▶ STATED PROBLEM: Format the lines of the listing below as a JSON list of strings with one string per line, omitting any blank lines. Start at the first line of the listing and stop after the line that contains "coord(841,52)".

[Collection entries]
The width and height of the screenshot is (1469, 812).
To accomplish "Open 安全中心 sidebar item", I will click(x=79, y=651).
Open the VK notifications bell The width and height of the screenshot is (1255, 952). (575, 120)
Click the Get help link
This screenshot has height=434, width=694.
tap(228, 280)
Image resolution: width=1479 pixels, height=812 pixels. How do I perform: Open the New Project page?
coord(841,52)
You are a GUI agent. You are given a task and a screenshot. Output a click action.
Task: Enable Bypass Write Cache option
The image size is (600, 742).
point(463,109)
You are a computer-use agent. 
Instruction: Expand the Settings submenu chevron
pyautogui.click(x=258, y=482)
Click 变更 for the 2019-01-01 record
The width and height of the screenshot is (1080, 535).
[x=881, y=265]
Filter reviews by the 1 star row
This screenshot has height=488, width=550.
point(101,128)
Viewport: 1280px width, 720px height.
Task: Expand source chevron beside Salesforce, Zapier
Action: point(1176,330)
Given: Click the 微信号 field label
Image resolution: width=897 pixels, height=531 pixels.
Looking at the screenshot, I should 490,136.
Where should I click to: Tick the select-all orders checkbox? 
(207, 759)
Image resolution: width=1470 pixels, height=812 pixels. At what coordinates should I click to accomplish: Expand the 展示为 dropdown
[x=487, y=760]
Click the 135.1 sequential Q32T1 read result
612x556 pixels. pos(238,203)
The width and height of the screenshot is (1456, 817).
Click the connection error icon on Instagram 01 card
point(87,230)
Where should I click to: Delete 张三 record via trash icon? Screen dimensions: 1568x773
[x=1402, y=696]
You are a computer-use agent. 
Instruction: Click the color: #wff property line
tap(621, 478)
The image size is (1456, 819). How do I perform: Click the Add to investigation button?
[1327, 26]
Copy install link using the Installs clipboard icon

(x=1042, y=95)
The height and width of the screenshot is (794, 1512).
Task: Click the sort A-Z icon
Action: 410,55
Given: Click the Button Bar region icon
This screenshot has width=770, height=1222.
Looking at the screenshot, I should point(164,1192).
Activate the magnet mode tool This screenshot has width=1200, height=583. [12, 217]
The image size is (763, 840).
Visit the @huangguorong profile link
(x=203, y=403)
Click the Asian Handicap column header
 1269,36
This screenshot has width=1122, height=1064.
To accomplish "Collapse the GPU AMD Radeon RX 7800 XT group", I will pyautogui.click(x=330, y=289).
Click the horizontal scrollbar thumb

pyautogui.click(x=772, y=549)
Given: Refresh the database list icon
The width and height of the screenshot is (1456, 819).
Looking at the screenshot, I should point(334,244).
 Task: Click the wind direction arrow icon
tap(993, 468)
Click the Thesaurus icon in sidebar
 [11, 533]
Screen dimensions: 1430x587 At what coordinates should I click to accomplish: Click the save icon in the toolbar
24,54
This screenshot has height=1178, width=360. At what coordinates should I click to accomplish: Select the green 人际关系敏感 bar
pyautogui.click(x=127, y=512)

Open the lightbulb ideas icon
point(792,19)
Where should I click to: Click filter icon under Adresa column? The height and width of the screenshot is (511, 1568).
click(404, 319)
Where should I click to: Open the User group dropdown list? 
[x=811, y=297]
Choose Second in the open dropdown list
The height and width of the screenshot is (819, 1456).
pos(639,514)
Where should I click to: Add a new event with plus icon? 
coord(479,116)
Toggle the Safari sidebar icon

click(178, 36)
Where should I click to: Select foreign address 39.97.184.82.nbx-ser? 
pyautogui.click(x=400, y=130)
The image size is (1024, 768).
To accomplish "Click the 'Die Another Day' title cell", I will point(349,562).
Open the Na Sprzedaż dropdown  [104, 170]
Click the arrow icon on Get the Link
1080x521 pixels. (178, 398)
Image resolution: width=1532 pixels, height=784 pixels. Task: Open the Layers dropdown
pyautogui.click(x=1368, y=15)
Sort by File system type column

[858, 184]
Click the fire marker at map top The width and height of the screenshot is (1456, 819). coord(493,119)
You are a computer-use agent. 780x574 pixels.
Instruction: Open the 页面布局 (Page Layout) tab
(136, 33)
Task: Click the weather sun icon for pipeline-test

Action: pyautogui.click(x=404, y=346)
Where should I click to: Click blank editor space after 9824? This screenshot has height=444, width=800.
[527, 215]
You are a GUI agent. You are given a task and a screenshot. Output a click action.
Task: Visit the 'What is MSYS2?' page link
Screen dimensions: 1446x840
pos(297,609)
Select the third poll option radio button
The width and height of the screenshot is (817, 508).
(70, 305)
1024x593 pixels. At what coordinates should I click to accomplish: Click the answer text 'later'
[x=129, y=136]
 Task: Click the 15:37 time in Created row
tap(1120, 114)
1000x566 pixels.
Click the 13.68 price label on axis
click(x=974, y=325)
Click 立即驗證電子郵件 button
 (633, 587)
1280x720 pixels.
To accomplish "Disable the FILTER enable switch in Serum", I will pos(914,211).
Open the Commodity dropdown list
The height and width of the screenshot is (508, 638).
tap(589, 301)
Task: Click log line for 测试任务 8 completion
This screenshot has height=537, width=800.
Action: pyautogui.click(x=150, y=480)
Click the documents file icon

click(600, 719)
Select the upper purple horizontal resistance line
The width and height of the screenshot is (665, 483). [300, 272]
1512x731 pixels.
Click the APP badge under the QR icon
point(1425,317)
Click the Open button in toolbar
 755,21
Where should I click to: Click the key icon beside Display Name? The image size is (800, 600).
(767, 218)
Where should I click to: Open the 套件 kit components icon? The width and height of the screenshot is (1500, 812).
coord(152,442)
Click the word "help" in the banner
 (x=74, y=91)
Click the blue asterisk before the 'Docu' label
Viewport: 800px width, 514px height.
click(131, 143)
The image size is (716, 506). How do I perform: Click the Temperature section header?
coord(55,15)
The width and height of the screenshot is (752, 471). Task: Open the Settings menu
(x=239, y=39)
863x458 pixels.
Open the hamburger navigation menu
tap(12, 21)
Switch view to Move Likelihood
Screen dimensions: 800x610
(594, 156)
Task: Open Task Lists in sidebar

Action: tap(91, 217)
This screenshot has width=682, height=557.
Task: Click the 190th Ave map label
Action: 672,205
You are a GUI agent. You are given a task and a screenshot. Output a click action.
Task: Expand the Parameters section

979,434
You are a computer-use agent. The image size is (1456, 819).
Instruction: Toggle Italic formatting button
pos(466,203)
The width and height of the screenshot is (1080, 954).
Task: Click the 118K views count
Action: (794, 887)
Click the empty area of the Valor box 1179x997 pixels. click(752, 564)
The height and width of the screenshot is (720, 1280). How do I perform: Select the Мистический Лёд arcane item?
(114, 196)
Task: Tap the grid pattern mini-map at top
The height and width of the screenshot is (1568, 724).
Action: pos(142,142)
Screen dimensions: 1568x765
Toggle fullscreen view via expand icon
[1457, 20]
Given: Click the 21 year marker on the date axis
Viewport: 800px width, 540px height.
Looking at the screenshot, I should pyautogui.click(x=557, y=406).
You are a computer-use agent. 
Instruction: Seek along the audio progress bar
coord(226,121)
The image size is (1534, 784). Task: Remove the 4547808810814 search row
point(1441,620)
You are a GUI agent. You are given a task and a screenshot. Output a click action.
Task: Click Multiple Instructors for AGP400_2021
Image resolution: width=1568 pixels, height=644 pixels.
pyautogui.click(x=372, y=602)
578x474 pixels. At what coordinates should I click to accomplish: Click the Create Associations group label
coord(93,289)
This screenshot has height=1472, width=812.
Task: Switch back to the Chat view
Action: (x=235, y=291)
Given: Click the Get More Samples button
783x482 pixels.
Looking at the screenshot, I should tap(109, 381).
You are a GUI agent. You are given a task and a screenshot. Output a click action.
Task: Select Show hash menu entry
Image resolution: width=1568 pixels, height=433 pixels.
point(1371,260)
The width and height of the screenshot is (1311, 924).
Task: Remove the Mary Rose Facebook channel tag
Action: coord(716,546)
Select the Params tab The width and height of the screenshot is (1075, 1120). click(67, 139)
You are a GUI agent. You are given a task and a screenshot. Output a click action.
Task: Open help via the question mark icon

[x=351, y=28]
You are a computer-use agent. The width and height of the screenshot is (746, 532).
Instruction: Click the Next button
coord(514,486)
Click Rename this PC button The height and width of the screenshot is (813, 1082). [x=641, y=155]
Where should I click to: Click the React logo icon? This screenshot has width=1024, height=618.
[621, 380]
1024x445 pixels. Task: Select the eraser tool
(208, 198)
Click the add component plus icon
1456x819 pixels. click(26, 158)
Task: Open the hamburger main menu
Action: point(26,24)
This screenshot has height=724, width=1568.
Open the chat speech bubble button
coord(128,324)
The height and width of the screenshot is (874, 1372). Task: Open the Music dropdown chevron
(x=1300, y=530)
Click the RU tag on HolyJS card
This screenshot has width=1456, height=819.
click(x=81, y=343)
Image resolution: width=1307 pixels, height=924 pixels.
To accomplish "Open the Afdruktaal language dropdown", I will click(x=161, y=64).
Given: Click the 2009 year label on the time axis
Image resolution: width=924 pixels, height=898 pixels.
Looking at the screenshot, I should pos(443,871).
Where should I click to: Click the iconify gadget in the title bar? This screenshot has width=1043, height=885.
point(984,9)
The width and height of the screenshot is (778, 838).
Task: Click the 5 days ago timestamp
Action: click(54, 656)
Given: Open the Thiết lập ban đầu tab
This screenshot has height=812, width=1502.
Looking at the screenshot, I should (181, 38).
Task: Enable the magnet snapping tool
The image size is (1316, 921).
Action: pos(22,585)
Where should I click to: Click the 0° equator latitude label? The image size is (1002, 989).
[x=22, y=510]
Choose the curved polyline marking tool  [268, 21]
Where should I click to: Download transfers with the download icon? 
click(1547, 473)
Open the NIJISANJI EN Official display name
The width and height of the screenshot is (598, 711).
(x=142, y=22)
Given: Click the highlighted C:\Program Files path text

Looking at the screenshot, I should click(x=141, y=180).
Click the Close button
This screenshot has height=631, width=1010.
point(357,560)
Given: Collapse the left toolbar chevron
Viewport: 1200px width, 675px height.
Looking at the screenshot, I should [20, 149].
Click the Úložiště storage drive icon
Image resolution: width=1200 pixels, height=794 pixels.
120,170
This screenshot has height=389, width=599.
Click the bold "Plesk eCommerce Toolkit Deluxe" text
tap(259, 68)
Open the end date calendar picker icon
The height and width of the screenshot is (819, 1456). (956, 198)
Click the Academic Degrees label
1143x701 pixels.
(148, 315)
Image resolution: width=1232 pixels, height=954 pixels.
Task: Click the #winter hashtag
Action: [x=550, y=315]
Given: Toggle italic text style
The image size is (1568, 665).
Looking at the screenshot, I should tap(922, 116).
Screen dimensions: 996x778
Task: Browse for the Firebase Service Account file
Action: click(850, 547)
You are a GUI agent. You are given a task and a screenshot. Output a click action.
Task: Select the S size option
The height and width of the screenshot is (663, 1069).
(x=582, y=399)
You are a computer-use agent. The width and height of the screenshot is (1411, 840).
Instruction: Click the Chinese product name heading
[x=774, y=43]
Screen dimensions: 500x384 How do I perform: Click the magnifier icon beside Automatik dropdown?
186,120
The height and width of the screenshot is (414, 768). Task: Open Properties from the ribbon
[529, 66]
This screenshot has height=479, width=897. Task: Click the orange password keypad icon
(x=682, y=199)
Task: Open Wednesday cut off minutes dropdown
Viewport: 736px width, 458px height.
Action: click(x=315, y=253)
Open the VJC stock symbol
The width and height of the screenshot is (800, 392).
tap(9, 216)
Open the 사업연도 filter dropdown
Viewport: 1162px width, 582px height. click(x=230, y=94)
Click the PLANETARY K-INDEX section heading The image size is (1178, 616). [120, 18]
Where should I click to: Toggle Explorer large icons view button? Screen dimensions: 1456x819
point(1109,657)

▶ RESULT:
[
  "The width and height of the screenshot is (1469, 812).",
  "To accomplish \"Open 安全中心 sidebar item\", I will click(x=79, y=651).",
  "Open the VK notifications bell The width and height of the screenshot is (1255, 952). (575, 120)",
  "Click the Get help link",
  "This screenshot has height=434, width=694.",
  "tap(228, 280)",
  "Image resolution: width=1479 pixels, height=812 pixels. How do I perform: Open the New Project page?",
  "coord(841,52)"
]